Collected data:
++++++++
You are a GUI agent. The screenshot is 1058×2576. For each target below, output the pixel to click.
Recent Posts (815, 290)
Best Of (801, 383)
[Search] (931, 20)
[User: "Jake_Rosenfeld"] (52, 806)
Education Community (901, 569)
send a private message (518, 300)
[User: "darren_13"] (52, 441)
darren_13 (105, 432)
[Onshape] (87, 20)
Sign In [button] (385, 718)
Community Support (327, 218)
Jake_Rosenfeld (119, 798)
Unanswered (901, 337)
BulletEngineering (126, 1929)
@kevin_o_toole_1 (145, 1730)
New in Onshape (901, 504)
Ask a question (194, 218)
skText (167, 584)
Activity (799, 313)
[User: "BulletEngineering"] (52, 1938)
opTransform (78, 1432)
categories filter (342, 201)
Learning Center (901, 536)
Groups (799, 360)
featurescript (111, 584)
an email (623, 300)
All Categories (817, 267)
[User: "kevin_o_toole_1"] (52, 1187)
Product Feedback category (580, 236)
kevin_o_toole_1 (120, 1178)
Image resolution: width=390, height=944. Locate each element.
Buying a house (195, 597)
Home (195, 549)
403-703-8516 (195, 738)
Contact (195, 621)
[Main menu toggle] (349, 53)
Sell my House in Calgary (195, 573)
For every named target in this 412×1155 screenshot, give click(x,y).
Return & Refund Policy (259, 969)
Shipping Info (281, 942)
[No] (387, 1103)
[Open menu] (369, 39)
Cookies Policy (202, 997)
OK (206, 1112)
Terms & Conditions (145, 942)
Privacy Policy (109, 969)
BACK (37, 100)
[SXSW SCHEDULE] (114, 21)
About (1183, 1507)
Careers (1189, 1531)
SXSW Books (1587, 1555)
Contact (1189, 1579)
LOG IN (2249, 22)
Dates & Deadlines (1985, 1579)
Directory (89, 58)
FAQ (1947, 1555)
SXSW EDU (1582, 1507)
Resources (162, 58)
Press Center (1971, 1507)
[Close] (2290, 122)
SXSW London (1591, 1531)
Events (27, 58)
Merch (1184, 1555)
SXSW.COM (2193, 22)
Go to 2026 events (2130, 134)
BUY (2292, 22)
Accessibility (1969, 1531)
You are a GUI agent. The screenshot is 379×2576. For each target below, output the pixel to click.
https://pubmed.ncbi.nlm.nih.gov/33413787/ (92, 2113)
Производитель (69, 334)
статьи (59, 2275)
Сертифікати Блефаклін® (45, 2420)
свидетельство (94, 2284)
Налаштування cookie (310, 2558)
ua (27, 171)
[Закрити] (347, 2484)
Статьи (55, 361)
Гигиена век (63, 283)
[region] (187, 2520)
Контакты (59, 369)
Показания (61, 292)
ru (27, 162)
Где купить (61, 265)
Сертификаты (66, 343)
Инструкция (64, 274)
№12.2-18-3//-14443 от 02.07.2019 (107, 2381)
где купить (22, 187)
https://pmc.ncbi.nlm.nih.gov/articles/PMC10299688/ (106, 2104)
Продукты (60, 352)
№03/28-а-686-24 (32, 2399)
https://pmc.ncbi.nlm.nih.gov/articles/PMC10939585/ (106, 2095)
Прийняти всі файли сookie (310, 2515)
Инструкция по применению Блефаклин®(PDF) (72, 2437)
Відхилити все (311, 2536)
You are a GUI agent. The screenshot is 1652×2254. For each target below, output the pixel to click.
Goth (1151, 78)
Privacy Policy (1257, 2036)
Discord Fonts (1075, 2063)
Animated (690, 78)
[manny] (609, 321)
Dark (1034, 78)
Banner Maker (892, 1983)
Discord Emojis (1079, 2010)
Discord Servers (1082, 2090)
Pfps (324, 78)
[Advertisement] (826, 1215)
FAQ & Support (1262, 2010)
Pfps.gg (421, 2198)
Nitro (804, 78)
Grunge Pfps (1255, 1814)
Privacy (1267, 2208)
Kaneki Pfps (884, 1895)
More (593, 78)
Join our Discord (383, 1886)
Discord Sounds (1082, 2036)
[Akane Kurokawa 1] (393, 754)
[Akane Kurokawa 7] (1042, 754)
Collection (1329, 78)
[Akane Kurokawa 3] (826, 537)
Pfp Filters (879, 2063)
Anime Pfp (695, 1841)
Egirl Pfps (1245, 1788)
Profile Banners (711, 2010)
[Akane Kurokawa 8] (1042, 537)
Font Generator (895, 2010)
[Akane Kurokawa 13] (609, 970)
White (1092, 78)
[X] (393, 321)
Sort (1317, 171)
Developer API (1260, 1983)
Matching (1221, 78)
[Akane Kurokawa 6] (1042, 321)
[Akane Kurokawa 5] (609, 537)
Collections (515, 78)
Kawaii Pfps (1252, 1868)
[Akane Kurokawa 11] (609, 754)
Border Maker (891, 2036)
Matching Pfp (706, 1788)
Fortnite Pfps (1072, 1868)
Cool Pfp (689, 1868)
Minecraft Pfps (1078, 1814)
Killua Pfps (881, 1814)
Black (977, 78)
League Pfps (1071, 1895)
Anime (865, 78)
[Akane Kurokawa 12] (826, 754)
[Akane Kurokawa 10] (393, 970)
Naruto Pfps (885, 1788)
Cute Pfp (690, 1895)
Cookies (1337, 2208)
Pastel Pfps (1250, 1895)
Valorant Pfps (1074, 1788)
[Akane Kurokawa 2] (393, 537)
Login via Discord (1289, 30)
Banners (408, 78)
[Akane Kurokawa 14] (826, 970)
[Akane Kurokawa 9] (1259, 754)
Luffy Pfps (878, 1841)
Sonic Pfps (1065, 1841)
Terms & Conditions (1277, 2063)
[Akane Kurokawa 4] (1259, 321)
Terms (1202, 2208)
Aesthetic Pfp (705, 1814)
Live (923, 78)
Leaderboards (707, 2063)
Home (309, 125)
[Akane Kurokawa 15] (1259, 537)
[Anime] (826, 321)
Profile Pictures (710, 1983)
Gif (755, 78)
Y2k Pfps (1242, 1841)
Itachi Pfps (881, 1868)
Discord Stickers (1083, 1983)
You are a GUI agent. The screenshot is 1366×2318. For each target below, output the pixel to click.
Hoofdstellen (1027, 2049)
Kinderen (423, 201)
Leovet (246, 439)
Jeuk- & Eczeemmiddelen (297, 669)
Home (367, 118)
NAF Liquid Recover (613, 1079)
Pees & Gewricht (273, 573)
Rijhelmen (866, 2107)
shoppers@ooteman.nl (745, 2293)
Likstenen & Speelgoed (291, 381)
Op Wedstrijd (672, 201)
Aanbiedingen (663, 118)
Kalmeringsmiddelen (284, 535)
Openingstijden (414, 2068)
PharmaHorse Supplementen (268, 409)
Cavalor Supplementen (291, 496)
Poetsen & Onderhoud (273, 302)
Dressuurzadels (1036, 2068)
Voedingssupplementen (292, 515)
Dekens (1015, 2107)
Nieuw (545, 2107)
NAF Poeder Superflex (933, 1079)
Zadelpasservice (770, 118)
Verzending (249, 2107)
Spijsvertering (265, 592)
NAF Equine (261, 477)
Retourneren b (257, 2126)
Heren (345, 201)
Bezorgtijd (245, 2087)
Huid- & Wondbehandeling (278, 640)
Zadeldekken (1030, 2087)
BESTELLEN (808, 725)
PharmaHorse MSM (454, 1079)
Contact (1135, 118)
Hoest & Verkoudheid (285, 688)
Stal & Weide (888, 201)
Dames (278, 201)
++++++++
Take the line above containing "Nieuw (545, 2107)", the line containing "Zadeldekken (1030, 2087)", and all lines in between, and copy them exactly without anything else.

Output for this task »
Nieuw (545, 2107)
NAF Poeder Superflex (933, 1079)
Zadelpasservice (770, 118)
Verzending (249, 2107)
Spijsvertering (265, 592)
NAF Equine (261, 477)
Retourneren b (257, 2126)
Heren (345, 201)
Bezorgtijd (245, 2087)
Huid- & Wondbehandeling (278, 640)
Zadeldekken (1030, 2087)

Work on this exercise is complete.